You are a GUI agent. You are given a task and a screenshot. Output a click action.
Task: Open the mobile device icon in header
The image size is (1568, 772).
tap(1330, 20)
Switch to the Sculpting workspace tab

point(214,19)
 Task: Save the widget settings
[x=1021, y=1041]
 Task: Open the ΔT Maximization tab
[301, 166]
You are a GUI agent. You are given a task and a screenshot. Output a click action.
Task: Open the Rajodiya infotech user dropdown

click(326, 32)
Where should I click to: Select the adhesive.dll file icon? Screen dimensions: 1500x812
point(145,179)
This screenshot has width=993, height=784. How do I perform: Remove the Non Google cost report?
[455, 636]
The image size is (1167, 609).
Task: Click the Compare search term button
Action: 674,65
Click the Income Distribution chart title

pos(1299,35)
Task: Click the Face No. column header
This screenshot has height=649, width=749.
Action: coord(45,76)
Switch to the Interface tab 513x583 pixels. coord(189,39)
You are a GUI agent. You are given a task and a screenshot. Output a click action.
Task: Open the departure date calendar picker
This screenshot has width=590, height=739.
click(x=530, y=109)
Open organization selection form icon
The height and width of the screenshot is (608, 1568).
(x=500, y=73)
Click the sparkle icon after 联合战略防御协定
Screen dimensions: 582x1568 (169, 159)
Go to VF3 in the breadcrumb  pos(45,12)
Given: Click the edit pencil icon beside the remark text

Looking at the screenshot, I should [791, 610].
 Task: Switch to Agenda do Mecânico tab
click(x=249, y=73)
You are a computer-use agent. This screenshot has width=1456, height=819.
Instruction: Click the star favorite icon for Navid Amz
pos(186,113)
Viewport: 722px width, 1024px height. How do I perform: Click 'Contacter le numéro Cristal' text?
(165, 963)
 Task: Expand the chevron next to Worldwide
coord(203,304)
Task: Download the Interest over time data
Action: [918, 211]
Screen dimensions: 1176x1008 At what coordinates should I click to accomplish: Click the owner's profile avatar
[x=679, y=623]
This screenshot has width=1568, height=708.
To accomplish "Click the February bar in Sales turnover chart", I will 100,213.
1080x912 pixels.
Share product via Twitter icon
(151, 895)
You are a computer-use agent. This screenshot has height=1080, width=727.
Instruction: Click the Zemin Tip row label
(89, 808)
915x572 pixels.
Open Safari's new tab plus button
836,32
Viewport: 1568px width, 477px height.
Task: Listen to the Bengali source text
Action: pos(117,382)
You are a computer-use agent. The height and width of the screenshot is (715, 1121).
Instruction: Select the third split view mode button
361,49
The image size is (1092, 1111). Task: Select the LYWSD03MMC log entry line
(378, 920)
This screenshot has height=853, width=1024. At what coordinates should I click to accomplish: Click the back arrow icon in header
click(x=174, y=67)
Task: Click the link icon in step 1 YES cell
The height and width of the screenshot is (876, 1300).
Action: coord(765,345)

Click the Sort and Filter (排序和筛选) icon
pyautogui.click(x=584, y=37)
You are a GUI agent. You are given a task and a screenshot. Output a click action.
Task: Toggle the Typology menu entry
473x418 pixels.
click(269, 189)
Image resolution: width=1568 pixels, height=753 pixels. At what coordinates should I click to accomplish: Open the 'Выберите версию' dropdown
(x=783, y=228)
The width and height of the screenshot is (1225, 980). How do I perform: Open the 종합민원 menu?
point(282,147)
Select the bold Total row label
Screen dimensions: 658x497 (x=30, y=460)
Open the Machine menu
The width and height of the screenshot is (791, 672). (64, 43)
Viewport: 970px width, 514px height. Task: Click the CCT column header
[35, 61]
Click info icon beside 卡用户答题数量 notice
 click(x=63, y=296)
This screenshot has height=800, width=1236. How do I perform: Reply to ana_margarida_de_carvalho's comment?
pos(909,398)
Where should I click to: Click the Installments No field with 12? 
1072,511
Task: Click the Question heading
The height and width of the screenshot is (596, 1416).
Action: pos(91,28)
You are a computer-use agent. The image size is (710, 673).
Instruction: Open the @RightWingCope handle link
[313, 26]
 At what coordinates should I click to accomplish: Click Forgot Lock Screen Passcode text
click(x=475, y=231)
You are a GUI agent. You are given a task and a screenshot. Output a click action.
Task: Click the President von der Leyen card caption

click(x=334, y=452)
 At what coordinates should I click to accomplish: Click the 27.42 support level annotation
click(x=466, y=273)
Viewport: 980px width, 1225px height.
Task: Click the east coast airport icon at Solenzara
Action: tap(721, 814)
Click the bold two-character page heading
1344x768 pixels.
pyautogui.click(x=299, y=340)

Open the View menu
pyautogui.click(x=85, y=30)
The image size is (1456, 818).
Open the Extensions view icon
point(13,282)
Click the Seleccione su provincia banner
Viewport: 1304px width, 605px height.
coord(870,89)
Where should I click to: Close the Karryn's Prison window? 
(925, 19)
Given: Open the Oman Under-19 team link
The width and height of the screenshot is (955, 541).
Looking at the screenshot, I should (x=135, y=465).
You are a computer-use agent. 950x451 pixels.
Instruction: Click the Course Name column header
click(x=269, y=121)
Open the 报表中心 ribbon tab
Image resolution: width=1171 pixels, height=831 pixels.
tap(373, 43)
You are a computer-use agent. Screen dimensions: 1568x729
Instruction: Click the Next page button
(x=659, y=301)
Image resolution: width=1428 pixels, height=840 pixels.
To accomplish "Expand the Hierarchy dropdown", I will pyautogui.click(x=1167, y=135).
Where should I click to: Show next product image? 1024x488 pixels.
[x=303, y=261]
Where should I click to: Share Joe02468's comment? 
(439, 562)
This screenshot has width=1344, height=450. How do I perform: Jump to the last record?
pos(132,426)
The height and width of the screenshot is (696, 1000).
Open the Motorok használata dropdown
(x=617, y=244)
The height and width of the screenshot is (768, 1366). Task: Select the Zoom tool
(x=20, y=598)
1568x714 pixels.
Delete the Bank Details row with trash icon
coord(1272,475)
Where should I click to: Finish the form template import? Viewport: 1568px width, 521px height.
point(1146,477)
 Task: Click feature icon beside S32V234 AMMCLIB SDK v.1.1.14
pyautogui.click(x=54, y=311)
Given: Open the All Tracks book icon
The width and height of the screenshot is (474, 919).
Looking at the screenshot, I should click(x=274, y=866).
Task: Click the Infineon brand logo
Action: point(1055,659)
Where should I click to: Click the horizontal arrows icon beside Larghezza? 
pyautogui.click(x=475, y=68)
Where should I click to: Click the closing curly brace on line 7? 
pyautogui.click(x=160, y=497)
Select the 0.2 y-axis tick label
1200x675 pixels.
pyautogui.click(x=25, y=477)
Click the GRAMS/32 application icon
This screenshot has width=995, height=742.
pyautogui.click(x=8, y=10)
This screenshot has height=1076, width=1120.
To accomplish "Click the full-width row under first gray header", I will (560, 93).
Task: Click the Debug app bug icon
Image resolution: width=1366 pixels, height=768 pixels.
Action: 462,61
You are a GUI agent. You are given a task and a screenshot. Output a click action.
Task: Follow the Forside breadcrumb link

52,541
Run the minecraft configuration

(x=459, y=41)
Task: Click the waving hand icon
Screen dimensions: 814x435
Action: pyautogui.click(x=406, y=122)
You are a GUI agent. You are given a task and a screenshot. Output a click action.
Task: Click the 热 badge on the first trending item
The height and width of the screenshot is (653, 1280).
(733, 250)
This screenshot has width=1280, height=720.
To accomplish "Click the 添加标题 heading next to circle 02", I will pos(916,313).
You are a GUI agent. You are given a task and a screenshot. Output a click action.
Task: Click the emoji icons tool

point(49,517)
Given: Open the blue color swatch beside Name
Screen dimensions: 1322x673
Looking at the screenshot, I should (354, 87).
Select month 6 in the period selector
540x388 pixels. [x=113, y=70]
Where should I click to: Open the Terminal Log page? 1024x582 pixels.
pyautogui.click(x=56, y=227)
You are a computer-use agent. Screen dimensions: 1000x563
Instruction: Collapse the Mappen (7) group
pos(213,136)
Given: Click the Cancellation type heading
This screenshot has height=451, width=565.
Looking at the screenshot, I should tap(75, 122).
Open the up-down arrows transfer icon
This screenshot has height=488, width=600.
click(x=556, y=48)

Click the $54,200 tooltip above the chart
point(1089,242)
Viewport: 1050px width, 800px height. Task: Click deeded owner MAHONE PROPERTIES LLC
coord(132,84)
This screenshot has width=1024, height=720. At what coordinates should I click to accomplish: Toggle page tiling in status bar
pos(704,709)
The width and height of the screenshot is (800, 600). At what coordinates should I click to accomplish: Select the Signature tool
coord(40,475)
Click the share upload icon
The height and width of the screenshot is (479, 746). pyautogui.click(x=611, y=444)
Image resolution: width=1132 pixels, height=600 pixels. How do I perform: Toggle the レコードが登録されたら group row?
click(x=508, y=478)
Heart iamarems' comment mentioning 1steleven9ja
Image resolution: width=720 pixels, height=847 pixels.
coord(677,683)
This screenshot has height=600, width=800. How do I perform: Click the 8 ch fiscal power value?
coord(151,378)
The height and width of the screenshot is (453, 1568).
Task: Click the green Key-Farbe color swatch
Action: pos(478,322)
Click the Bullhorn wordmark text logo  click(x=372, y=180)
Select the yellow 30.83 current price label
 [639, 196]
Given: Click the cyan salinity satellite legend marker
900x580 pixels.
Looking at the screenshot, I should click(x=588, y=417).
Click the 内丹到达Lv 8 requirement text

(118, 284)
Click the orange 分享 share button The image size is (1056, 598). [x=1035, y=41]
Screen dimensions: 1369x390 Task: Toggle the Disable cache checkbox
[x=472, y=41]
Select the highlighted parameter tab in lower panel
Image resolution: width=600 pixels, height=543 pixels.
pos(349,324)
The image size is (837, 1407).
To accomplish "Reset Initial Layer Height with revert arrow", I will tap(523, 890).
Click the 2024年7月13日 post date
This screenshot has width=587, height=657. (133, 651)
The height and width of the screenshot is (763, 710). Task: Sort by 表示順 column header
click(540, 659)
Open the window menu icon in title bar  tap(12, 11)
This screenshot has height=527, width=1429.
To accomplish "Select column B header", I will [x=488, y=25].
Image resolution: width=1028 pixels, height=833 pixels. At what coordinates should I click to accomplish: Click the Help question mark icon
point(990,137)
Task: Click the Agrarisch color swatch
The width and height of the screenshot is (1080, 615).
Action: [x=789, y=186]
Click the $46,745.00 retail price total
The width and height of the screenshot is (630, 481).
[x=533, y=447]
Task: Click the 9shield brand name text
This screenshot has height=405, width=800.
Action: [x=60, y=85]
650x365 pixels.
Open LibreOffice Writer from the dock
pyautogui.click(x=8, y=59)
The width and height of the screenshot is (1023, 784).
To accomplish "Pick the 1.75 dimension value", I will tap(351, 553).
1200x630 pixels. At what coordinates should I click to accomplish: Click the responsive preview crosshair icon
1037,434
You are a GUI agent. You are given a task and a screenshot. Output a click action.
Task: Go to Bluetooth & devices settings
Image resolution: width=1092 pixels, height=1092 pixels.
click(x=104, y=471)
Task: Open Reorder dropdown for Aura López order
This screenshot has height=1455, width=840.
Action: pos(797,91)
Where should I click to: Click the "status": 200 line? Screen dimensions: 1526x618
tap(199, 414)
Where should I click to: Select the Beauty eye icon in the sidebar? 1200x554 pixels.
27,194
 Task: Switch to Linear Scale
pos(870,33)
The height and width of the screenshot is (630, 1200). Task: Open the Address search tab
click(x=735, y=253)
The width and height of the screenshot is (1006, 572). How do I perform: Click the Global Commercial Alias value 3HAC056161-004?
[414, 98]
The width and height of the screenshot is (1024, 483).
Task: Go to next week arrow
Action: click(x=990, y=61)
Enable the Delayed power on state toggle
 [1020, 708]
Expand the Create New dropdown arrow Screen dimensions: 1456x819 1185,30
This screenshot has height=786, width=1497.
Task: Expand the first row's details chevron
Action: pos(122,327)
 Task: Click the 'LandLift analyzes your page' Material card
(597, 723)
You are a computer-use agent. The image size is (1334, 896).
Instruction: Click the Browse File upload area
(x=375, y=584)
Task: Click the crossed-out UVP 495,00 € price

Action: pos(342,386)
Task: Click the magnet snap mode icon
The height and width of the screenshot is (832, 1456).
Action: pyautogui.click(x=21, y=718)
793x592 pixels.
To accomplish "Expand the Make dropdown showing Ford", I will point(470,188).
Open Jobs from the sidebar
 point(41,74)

# [Aim of the task]
What is the number of lines in the data that include the word "computer"? State only that number.

# [Completed exercise]
8